Vilnius’ Old Town: is Europe’s largest medieval quarter and a UNESCO World Heritage site. Dominated by Baroque architecture, it is gradually being restored to its former splendor. It offsets the drab soviet era development of other parts of this lesser known capital.
Trakai: was a former capital of Lithuania, located on the shore of the scenic Lake Galve, with a castle dating from the 14th century.
Kaunas: is Lithuania’s ‘city of museums’ and includes the Devil Museum and a monument to the victims of the Nazi occupation. There are also three theaters and some 11th century castle ruins.
Hill of Crosses: is a two-humped knoll covered with thousands of crosses – big and tiny, costly and cheap, wooden and metal.
Curonian Spit: dominates Lithuania’s Baltic coast. This secluded 60-mile stretch of sand is made up of dunes and pine forests, and populated by elk, deer and wild boar.
Three days in Vilnius
Two days in Trakai
Three days in Kaunas
A daytrip to the Hill of Crosses
A week in Curonian Spit
Hiking: despite the distinctive lack of mountains, trails criss-cross the country.

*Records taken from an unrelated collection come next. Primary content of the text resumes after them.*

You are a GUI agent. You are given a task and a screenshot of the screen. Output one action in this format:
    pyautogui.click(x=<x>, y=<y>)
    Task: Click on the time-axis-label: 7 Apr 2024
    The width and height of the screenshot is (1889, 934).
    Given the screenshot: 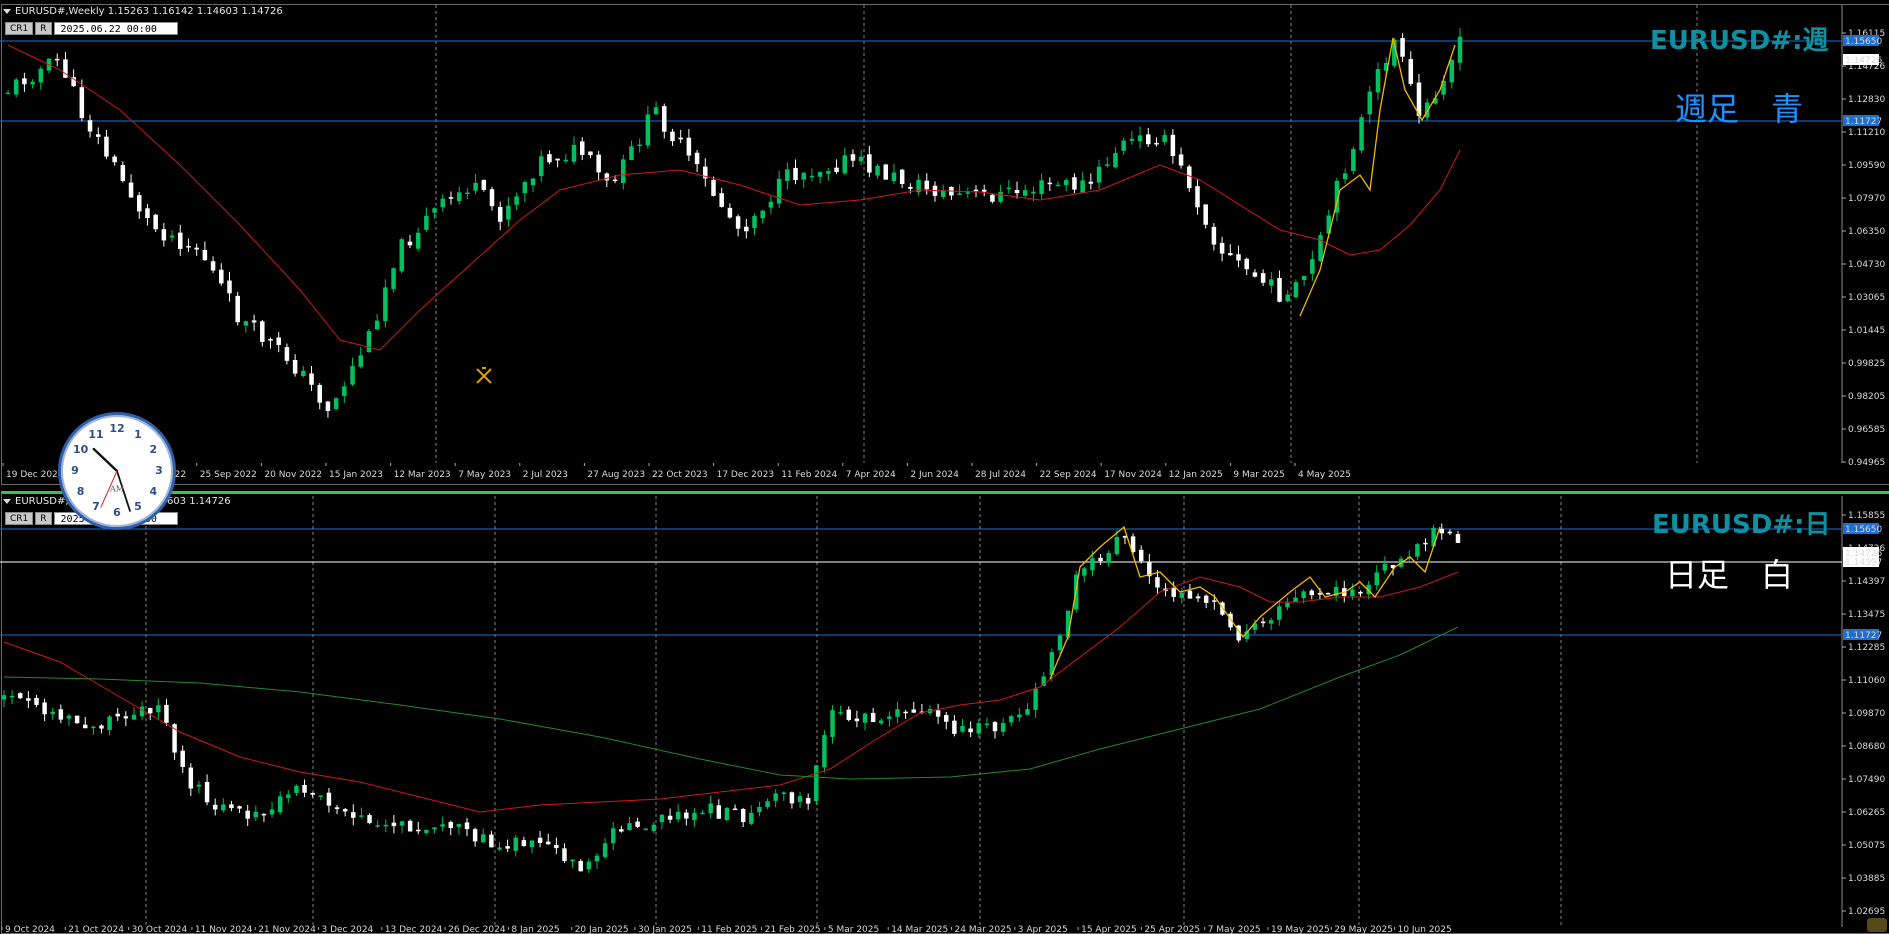 What is the action you would take?
    pyautogui.click(x=871, y=475)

Trakai National Park has many lakes, while Aukstaitija and Zemaitija national parks offer hills, lakes and highlands.
Sailing, windsurfing, paragliding and kiting: are popular in Nida, the last village on the Lithuanian half of the Spit, encircled by endless stretches of fresh white sand.
Extreme sports: include hot air ballooning, gliding or jumping off Vilnius’ TV Tower, the highest bungee jump of its kind in Europe.
International Folklore Festival: in May features craft fairs, traditional cuisine tasting, joining song and merriment parties and listening to psalms, concerts and various exhibitions.